How to evaluate education, experience and skills
Education and experience aren’t going away as inputs, and they shouldn’t. They’re useful pieces of information, but they work better as supporting data than as gatekeepers.
A few principles for hiring managers to think through how to weigh them:
Lead with the skills the role requires, not the credentials it traditionally attracts. Define what the candidate actually needs to do in the role, then ask which capabilities support that and how those capabilities can be demonstrated. Education and experience become inputs to that evaluation, not the evaluation itself.
Use skills assessments and behavioral interviews to verify what the resume implies. If the role requires analytical judgment, design a way to see that judgment in action. If it requires communication under pressure, create a moment where you can observe it. The strongest hiring managers don’t rely solely on credentials for verification.
Consider equivalencies thoughtfully. Many roles can list “bachelor’s degree or four years of relevant experience” as alternatives. That’s a start, but it still emphasizes educational credentials and years of experience. A more skills-first version might say “demonstrated proficiency in [specific capability], whether built through formal education, work experience or other contexts.”
Be specific about what’s actually required versus what’s traditionally preferred. Many job descriptions include requirements that have remained in place for years without being reassessed. The result is filtered candidate pools that exclude people who could do the work well, often without the hiring manager realizing it. Regularly reviewing job requirements to determine whether they’re truly necessary can help employers identify a broader range of candidates.

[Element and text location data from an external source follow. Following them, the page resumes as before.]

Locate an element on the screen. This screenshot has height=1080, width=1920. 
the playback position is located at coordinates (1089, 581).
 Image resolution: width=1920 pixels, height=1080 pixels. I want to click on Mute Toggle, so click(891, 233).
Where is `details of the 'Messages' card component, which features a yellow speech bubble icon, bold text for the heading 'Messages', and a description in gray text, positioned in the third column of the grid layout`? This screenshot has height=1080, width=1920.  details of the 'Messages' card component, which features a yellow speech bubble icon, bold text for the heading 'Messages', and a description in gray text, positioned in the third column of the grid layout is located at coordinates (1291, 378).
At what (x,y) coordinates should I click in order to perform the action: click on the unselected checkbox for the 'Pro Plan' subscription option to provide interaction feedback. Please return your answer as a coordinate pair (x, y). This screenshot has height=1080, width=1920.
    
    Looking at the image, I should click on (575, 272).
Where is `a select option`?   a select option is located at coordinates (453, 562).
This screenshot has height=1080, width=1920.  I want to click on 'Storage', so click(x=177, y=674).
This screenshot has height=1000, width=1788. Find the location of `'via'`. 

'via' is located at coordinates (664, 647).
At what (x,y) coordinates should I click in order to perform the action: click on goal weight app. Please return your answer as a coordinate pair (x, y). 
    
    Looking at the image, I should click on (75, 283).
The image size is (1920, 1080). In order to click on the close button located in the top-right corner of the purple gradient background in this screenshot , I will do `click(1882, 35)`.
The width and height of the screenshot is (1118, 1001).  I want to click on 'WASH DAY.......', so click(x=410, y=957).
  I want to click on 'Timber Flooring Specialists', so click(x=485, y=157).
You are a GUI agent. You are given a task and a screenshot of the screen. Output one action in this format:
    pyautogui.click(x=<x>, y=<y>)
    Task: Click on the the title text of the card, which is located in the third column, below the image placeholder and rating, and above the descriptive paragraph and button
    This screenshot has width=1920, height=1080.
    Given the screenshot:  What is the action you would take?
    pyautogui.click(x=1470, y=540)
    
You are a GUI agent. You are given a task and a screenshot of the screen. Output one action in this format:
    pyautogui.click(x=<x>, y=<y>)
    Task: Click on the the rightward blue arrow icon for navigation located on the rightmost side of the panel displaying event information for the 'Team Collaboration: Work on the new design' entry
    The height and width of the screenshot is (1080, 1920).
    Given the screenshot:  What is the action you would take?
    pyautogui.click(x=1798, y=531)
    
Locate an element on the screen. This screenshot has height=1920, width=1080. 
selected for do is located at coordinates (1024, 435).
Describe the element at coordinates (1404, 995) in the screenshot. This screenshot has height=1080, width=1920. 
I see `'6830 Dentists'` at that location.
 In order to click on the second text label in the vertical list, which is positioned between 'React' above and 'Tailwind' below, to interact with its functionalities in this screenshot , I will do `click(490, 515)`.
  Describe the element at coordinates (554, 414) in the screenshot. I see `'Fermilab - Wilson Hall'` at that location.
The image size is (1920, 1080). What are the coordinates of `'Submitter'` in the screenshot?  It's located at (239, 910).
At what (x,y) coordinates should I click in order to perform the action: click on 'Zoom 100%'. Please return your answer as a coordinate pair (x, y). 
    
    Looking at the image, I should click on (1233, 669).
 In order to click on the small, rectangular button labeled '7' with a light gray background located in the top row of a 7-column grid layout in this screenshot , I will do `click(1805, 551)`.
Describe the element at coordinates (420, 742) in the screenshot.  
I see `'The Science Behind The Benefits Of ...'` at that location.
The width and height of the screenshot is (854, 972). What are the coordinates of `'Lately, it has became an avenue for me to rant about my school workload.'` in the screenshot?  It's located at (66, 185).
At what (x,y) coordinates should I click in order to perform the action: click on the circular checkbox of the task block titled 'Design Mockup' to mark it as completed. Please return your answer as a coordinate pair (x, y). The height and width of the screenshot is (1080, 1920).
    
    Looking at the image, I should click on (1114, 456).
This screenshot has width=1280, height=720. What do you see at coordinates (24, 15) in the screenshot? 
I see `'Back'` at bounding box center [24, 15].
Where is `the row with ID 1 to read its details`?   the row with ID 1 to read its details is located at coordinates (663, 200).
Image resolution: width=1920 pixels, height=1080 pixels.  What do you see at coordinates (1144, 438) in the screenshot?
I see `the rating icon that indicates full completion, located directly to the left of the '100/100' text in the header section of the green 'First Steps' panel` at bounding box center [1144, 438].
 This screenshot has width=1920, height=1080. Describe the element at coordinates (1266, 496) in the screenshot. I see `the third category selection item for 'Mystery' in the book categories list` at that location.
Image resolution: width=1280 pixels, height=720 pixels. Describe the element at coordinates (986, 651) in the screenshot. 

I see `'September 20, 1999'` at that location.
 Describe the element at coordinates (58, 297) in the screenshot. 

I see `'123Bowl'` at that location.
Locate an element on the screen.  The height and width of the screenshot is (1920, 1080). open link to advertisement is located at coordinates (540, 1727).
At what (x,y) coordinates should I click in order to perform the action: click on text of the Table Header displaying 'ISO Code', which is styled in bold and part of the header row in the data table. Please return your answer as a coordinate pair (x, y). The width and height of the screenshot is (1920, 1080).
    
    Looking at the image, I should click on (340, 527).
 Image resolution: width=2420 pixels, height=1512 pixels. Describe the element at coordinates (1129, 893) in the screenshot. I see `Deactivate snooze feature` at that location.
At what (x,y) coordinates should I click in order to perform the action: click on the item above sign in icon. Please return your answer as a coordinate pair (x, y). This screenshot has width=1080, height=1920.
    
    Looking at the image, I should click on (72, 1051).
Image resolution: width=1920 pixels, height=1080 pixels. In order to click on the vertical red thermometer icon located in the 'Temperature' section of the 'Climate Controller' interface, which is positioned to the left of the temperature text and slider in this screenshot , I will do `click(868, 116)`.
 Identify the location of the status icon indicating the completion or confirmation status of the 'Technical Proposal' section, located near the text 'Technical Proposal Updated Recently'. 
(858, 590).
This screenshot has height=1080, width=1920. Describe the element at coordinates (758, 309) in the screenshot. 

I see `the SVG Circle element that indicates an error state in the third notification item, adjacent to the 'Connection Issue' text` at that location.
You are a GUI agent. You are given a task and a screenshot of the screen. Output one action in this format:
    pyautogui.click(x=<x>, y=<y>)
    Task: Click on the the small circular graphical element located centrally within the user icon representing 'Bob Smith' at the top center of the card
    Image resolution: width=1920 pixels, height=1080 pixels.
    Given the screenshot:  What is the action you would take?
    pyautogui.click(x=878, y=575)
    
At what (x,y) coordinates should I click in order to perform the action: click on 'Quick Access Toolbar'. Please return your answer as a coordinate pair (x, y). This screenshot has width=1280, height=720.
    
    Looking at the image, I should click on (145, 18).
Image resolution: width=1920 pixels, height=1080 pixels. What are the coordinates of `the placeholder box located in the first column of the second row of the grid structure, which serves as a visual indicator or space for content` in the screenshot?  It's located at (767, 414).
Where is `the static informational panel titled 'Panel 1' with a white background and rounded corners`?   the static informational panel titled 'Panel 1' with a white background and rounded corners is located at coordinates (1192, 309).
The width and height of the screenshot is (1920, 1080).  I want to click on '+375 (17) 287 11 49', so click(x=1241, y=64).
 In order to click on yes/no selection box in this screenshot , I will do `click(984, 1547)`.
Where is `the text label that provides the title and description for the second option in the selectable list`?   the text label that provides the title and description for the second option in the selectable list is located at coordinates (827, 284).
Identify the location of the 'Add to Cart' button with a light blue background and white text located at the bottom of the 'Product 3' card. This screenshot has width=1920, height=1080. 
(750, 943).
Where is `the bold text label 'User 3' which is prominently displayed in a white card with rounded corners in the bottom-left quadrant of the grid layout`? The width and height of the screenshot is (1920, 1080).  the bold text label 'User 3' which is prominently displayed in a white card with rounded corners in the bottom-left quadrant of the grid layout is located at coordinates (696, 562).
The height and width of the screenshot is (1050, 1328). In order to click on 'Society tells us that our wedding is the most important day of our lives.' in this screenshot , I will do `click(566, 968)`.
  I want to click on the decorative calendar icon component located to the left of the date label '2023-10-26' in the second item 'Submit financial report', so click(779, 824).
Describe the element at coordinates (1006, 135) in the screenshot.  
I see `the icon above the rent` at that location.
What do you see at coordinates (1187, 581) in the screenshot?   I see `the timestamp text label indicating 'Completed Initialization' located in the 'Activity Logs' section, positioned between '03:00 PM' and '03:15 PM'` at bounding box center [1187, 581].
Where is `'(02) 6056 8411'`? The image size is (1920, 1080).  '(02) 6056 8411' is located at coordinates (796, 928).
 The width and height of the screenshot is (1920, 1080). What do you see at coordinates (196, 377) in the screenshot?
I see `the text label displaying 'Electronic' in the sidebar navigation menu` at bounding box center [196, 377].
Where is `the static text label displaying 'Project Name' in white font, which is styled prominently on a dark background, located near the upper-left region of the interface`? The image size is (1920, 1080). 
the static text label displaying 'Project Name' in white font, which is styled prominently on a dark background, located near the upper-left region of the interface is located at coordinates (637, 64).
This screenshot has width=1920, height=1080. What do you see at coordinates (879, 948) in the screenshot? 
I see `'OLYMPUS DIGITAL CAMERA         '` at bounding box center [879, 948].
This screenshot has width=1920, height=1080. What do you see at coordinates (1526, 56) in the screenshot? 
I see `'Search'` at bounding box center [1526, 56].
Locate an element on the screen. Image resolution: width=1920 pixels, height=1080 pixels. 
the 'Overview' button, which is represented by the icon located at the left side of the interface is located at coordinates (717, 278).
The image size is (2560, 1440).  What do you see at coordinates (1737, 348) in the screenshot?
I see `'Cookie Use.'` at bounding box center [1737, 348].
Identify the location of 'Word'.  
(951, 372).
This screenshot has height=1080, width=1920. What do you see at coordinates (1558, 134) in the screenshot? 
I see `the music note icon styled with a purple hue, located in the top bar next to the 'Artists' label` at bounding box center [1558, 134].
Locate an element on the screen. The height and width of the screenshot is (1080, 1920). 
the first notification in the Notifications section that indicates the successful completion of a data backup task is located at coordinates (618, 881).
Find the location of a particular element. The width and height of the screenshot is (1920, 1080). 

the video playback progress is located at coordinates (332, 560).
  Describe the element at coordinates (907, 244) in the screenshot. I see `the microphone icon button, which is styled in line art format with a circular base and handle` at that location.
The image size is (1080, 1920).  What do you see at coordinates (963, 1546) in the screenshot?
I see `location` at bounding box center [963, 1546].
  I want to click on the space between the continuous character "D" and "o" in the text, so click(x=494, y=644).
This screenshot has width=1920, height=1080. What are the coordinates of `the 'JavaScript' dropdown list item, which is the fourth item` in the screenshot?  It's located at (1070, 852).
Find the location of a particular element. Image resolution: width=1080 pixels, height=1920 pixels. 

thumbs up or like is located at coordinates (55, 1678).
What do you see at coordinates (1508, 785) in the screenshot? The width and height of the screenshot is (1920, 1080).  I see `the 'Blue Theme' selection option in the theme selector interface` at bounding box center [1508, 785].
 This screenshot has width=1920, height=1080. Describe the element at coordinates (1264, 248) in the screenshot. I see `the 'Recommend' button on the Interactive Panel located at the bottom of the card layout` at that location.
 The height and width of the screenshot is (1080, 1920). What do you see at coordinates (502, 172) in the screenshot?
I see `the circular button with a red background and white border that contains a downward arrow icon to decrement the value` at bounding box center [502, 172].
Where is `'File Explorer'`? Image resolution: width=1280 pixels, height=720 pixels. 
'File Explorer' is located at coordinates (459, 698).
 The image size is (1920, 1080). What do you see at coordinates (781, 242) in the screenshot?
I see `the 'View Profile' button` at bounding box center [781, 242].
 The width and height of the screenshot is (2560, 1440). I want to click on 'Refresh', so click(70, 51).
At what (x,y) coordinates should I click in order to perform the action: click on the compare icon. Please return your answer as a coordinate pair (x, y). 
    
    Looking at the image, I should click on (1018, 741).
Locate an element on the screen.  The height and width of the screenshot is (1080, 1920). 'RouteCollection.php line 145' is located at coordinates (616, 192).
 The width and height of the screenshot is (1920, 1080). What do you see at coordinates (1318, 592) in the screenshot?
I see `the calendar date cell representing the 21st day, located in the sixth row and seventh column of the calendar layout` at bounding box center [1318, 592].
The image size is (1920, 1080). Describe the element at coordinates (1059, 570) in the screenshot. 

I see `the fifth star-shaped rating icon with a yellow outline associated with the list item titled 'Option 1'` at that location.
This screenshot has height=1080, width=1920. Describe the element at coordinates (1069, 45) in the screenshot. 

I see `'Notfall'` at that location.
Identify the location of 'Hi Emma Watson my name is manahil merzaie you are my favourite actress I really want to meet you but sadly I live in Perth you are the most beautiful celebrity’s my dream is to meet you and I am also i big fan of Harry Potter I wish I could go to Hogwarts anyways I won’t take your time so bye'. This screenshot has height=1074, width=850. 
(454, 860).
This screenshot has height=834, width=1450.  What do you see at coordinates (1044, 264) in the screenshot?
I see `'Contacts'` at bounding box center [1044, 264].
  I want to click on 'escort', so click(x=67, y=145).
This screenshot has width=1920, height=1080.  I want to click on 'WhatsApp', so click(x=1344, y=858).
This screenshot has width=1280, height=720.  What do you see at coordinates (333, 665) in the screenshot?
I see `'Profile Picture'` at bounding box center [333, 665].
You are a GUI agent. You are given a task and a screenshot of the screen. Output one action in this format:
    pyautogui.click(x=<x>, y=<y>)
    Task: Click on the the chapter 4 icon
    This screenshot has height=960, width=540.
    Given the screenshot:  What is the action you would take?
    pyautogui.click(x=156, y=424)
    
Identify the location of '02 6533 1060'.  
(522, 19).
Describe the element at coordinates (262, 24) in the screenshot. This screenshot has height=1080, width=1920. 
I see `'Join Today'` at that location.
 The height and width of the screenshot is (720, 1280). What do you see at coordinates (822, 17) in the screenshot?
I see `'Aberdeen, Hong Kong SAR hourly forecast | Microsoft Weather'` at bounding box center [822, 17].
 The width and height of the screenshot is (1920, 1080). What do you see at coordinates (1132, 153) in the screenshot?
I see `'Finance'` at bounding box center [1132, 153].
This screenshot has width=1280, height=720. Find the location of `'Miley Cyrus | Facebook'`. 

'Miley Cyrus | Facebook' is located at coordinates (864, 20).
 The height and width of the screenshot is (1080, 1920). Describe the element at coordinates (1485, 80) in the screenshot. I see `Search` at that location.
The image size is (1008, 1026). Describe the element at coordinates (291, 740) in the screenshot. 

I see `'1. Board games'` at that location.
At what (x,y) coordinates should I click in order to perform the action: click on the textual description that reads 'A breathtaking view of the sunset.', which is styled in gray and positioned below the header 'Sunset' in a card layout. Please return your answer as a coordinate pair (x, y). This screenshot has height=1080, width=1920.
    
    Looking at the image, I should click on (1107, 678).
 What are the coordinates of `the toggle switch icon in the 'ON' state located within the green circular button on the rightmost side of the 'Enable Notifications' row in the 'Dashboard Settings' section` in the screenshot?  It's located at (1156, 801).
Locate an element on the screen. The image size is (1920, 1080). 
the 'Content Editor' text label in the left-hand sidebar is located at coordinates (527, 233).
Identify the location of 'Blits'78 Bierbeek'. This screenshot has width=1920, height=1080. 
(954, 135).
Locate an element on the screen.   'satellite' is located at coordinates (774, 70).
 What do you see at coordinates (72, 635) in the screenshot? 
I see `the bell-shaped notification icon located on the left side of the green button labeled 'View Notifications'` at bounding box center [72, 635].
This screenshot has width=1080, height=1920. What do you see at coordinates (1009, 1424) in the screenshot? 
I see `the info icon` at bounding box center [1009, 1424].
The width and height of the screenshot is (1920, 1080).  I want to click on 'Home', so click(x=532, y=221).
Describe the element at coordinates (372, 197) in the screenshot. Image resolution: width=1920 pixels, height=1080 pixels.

Key takeaways for evaluating education, experience and skills
The education versus experience question is, in most cases, the wrong frame. The better question is: What specific skills does this role require, and how do I evaluate them in the candidates in front of me?
When you center the work and the skills the work demands, education and experience become useful inputs rather than filtering mechanisms. You get a clearer view of who can actually do the job. You access candidates whose resumes don’t look like what you expected, but whose capabilities match what you need. And you build teams that perform, regardless of whether their paths to capability looked traditional or not.
Hiring well isn’t about deciding which matters more: education or experience. It’s about asking better questions and evaluating whether candidates have the skills required to succeed in the role.